What is being asked
Instruction for the data below: set down exactly the lines from the line with "Revista Temas de Coyuntura: Núm. 1" to the line with "[Load image 1 in gallery view] (553, 955)", inclusive, and no others.

Records to process
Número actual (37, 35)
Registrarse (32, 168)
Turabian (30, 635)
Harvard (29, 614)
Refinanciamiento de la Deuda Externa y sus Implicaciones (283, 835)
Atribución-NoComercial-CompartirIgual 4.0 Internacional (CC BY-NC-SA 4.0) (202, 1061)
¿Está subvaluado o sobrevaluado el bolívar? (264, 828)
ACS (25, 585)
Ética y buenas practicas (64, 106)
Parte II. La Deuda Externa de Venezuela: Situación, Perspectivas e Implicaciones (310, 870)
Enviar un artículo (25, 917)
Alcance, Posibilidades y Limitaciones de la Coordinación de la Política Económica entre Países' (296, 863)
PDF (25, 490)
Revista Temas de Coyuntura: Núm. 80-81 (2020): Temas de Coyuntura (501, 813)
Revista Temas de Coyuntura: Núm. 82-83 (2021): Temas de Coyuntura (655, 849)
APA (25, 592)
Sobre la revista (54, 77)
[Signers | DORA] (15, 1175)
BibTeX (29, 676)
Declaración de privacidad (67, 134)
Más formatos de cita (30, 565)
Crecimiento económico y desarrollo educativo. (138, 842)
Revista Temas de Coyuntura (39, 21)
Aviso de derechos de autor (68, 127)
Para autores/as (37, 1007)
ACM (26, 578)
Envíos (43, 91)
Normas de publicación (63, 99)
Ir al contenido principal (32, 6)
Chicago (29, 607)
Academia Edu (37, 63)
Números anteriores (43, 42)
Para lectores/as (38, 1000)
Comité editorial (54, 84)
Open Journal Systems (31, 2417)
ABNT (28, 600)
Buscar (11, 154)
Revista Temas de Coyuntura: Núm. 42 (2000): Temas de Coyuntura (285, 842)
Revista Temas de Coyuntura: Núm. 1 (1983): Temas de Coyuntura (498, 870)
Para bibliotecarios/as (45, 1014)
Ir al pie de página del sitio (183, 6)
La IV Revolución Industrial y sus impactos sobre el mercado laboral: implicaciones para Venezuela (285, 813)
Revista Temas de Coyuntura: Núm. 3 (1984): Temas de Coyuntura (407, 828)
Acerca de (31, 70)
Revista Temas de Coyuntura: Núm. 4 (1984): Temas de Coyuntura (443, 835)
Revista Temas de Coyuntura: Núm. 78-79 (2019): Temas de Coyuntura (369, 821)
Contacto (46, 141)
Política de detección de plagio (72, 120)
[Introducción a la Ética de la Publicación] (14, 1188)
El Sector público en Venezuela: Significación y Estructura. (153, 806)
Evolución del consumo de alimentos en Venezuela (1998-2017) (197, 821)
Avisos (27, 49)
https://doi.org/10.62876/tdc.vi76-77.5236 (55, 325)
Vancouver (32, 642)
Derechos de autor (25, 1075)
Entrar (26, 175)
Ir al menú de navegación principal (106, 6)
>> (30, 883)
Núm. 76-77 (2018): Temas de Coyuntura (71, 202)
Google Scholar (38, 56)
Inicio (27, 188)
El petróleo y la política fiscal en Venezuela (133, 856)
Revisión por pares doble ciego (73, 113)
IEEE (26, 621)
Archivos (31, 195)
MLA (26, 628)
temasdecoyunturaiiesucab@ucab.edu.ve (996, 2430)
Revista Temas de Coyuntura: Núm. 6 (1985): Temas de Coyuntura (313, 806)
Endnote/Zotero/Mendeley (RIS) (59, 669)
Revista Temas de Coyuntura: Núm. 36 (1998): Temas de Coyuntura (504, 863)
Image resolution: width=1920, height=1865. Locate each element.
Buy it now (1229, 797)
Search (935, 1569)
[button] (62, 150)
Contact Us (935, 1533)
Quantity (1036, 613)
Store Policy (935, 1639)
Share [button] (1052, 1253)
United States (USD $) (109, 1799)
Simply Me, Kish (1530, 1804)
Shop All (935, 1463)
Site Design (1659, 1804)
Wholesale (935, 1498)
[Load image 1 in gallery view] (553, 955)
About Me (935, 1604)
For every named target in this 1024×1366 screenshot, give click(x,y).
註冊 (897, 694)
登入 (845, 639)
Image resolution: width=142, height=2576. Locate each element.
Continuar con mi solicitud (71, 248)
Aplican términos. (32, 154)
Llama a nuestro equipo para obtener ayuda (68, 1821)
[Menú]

Task answer
Revista Temas de Coyuntura: Núm. 1 (1983): Temas de Coyuntura (498, 870)
Para bibliotecarios/as (45, 1014)
Ir al pie de página del sitio (183, 6)
La IV Revolución Industrial y sus impactos sobre el mercado laboral: implicaciones para Venezuela (285, 813)
Revista Temas de Coyuntura: Núm. 3 (1984): Temas de Coyuntura (407, 828)
Acerca de (31, 70)
Revista Temas de Coyuntura: Núm. 4 (1984): Temas de Coyuntura (443, 835)
Revista Temas de Coyuntura: Núm. 78-79 (2019): Temas de Coyuntura (369, 821)
Contacto (46, 141)
Política de detección de plagio (72, 120)
[Introducción a la Ética de la Publicación] (14, 1188)
El Sector público en Venezuela: Significación y Estructura. (153, 806)
Evolución del consumo de alimentos en Venezuela (1998-2017) (197, 821)
Avisos (27, 49)
https://doi.org/10.62876/tdc.vi76-77.5236 (55, 325)
Vancouver (32, 642)
Derechos de autor (25, 1075)
Entrar (26, 175)
Ir al menú de navegación principal (106, 6)
>> (30, 883)
Núm. 76-77 (2018): Temas de Coyuntura (71, 202)
Google Scholar (38, 56)
Inicio (27, 188)
El petróleo y la política fiscal en Venezuela (133, 856)
Revisión por pares doble ciego (73, 113)
IEEE (26, 621)
Archivos (31, 195)
MLA (26, 628)
temasdecoyunturaiiesucab@ucab.edu.ve (996, 2430)
Revista Temas de Coyuntura: Núm. 6 (1985): Temas de Coyuntura (313, 806)
Endnote/Zotero/Mendeley (RIS) (59, 669)
Revista Temas de Coyuntura: Núm. 36 (1998): Temas de Coyuntura (504, 863)
Image resolution: width=1920, height=1865. Locate each element.
Buy it now (1229, 797)
Search (935, 1569)
[button] (62, 150)
Contact Us (935, 1533)
Quantity (1036, 613)
Store Policy (935, 1639)
Share [button] (1052, 1253)
United States (USD $) (109, 1799)
Simply Me, Kish (1530, 1804)
Shop All (935, 1463)
Site Design (1659, 1804)
Wholesale (935, 1498)
[Load image 1 in gallery view] (553, 955)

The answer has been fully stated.